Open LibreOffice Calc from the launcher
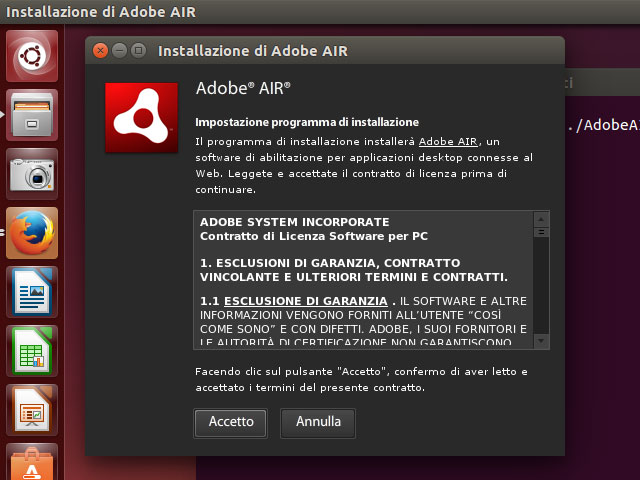The width and height of the screenshot is (640, 480). coord(33,351)
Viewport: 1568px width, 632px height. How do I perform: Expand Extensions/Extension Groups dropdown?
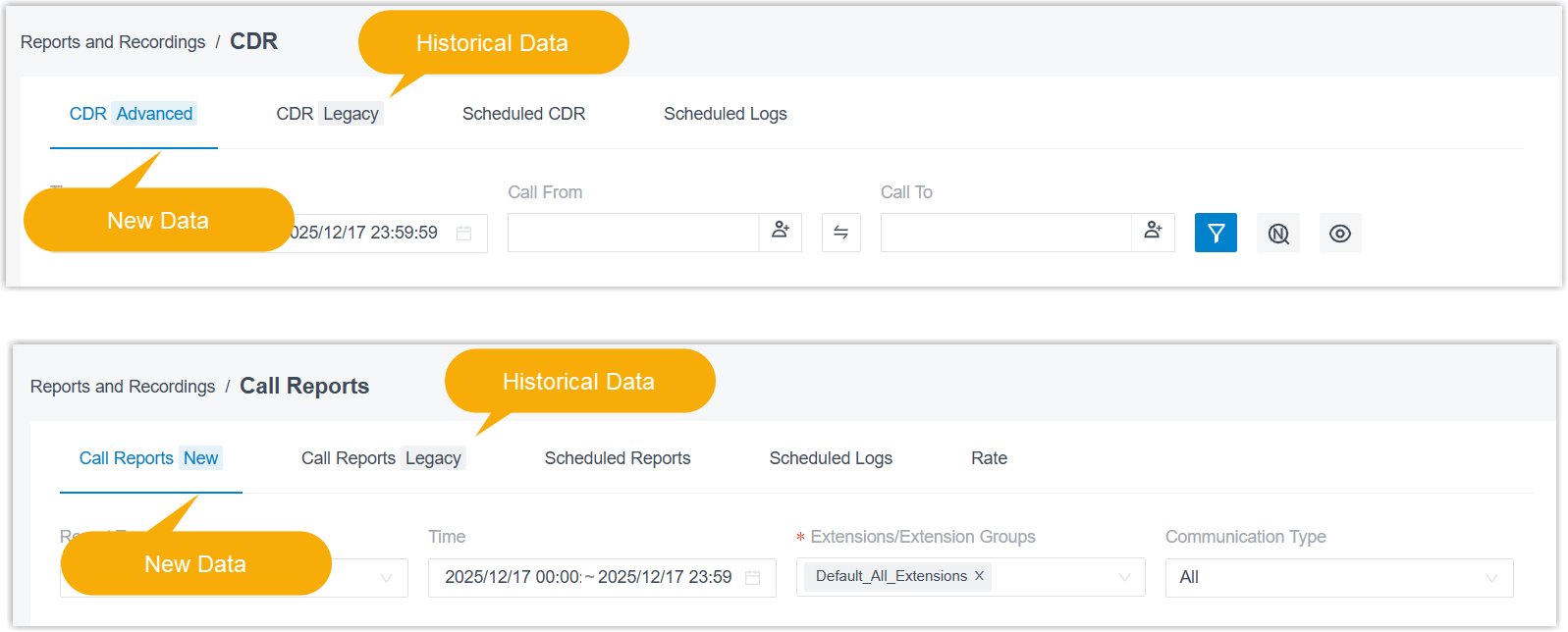pos(1124,578)
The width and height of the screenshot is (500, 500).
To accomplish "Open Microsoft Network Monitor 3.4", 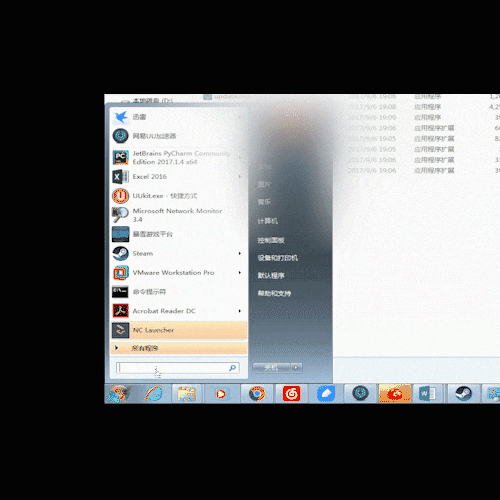I will tap(178, 215).
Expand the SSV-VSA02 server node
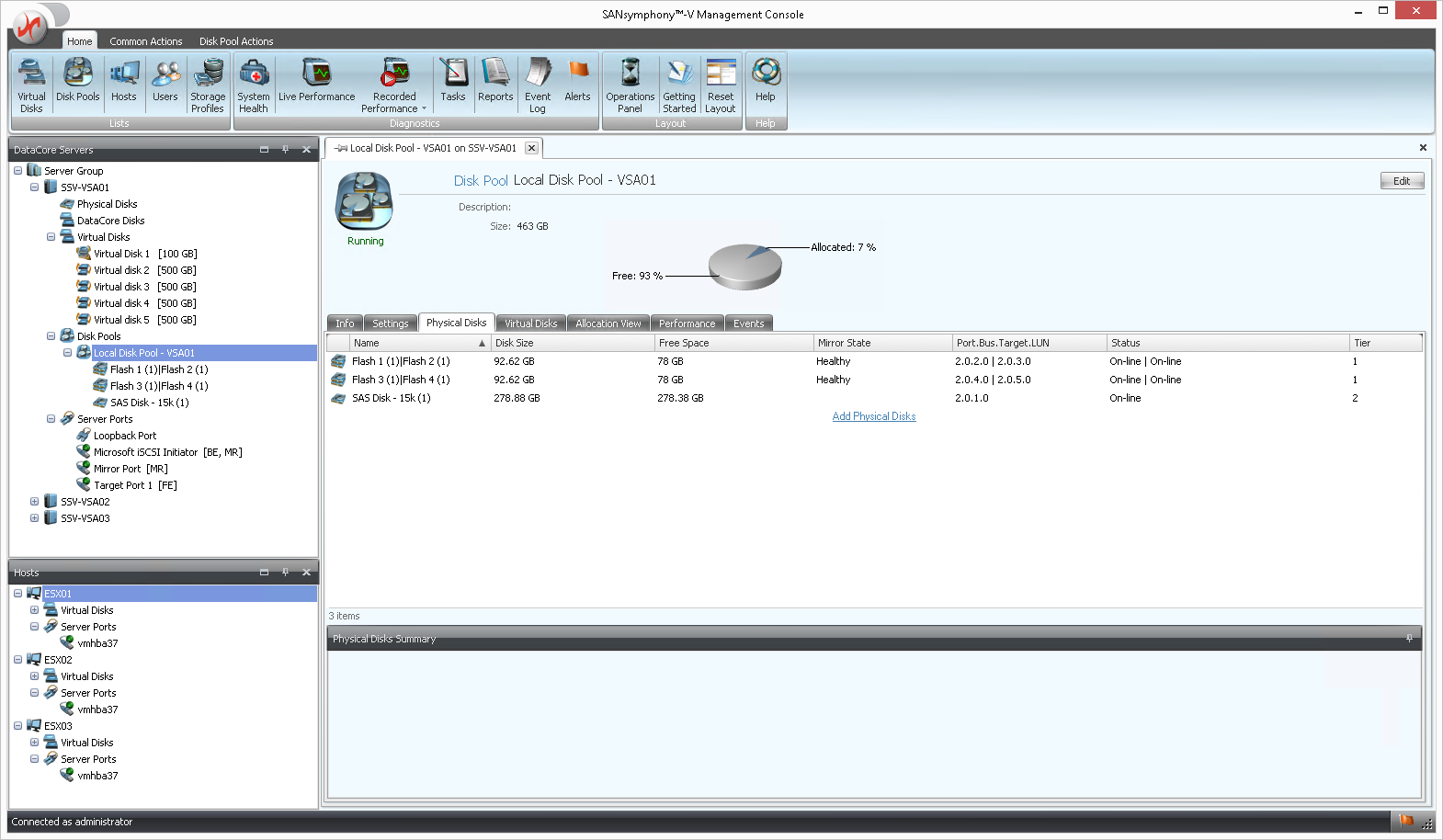The width and height of the screenshot is (1443, 840). coord(34,502)
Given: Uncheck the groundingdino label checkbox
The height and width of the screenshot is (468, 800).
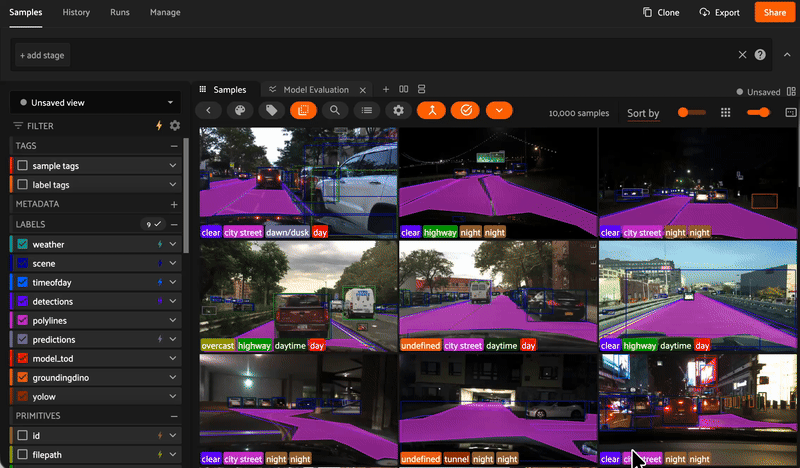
· · · · ·
- **Try it**
Leaving pictures aside, give again word for word each line from the one with "Expand the SSV-VSA02 server node" to the final line of the entries.

- **Solution**
Expand the SSV-VSA02 server node
The width and height of the screenshot is (1443, 840). coord(34,502)
Given: Uncheck the groundingdino label checkbox
The height and width of the screenshot is (468, 800).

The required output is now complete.